WHAT NEEDS TO BE DONE> Return all of the data exactly as written, without the pictures.

Saved entries
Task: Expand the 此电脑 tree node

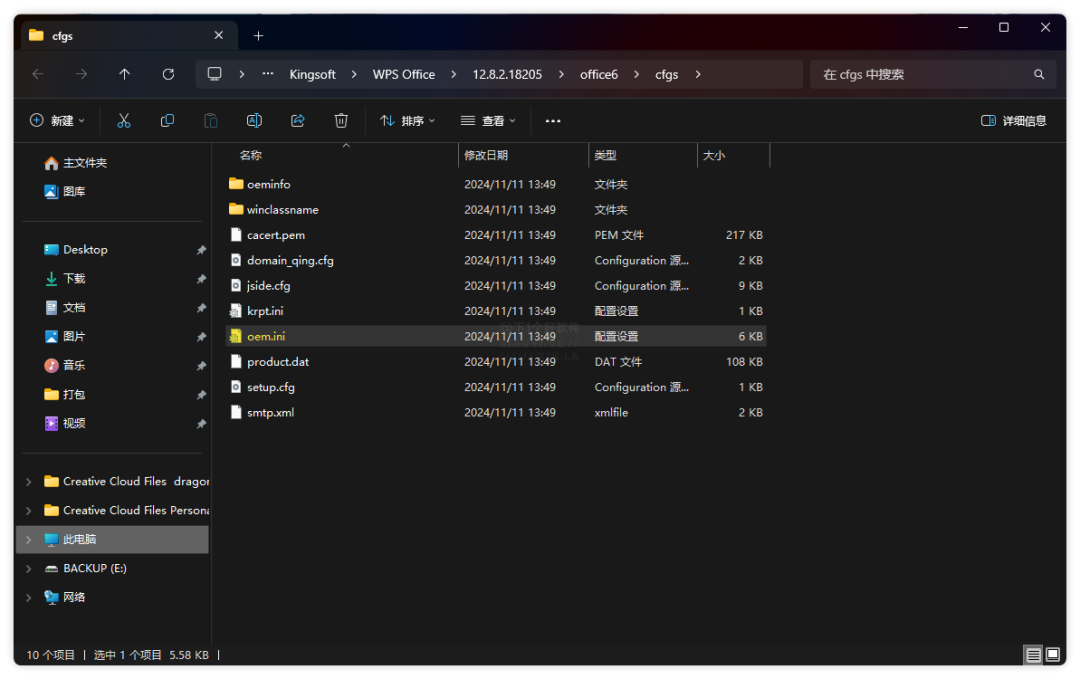Action: 28,540
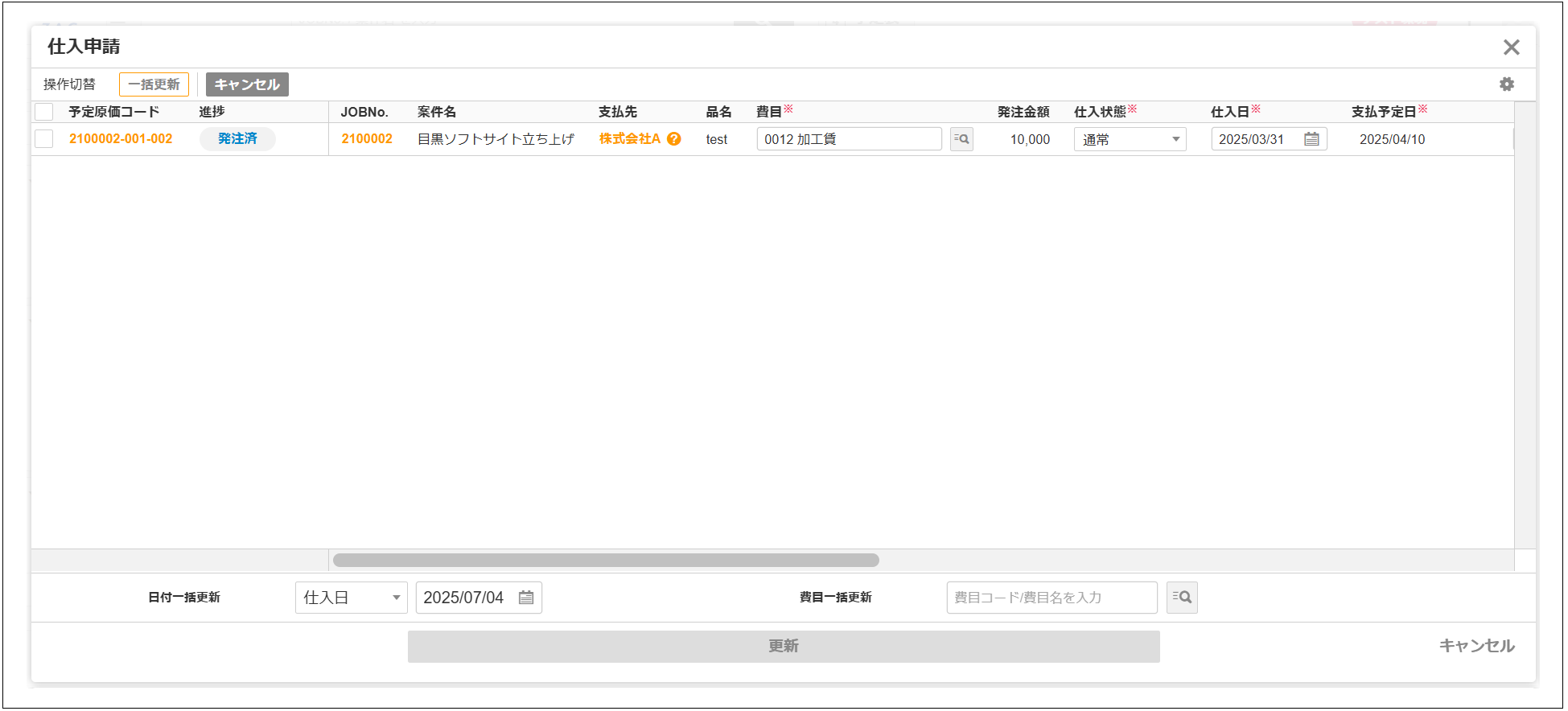1568x711 pixels.
Task: Toggle the select-all header checkbox
Action: [x=44, y=112]
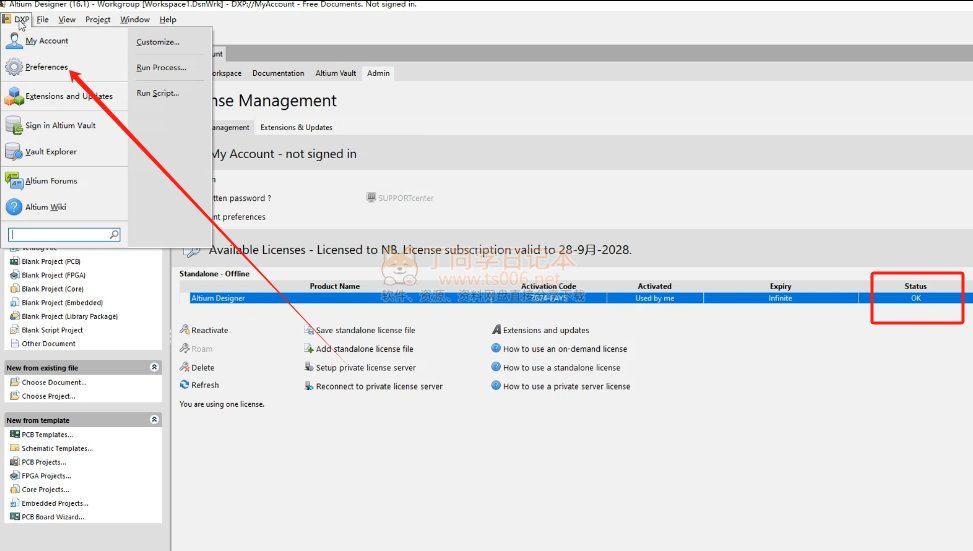Click the DXP menu search field
The width and height of the screenshot is (973, 551).
[x=58, y=234]
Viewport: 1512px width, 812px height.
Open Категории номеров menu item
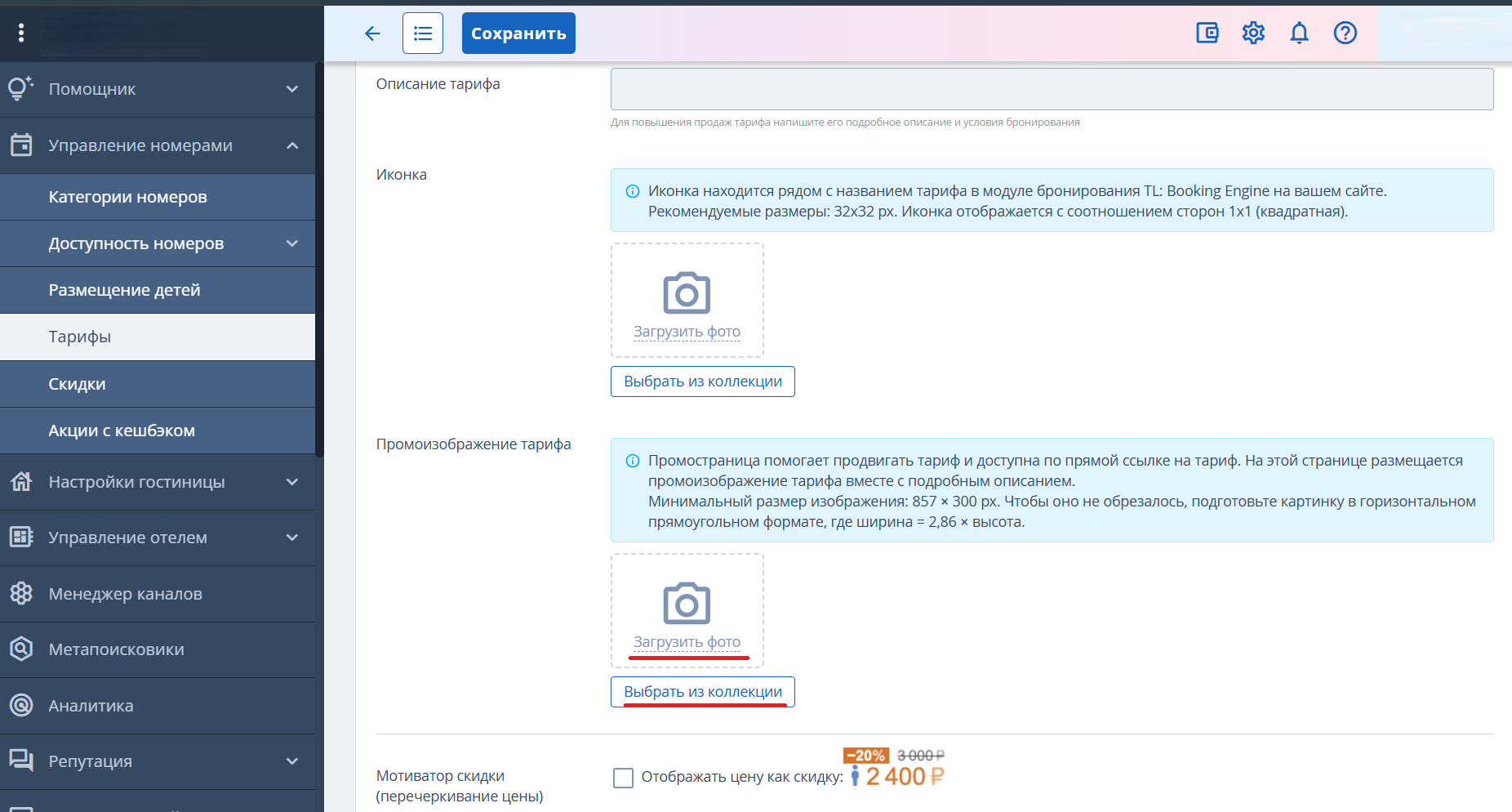(x=127, y=197)
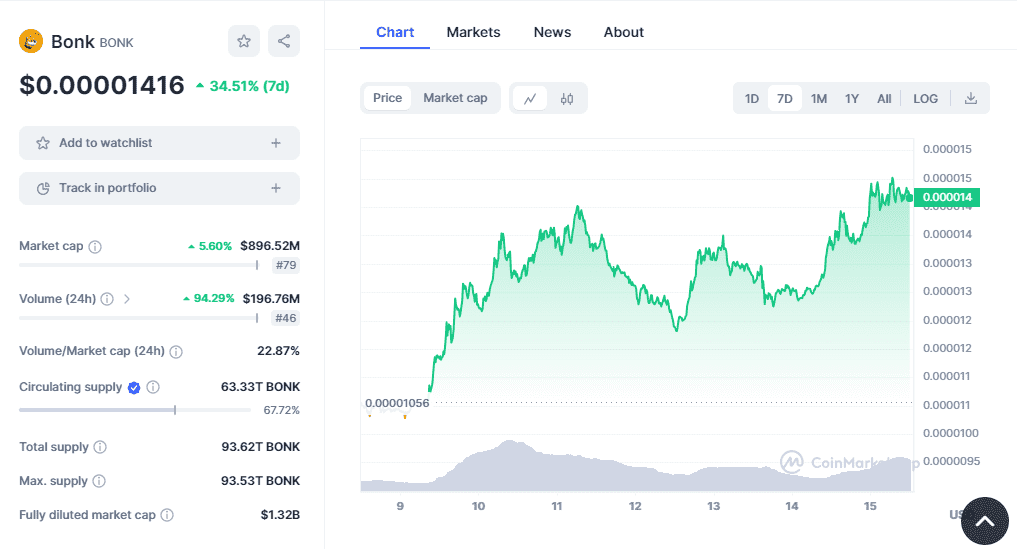This screenshot has width=1017, height=549.
Task: Click the star favorite icon next to Bonk
Action: click(244, 41)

SOLUTION TO THE EXERCISE>
Task: Expand the 此电脑 tree node

Action: 28,540
1568x711 pixels.
Task: Toggle the select-all header checkbox
Action: [x=44, y=112]
Click the DXP menu search field
The width and height of the screenshot is (973, 551).
[x=58, y=234]
Viewport: 1512px width, 812px height.
Open Категории номеров menu item
(x=127, y=197)
This screenshot has width=1017, height=549.
Task: Click the star favorite icon next to Bonk
Action: click(244, 41)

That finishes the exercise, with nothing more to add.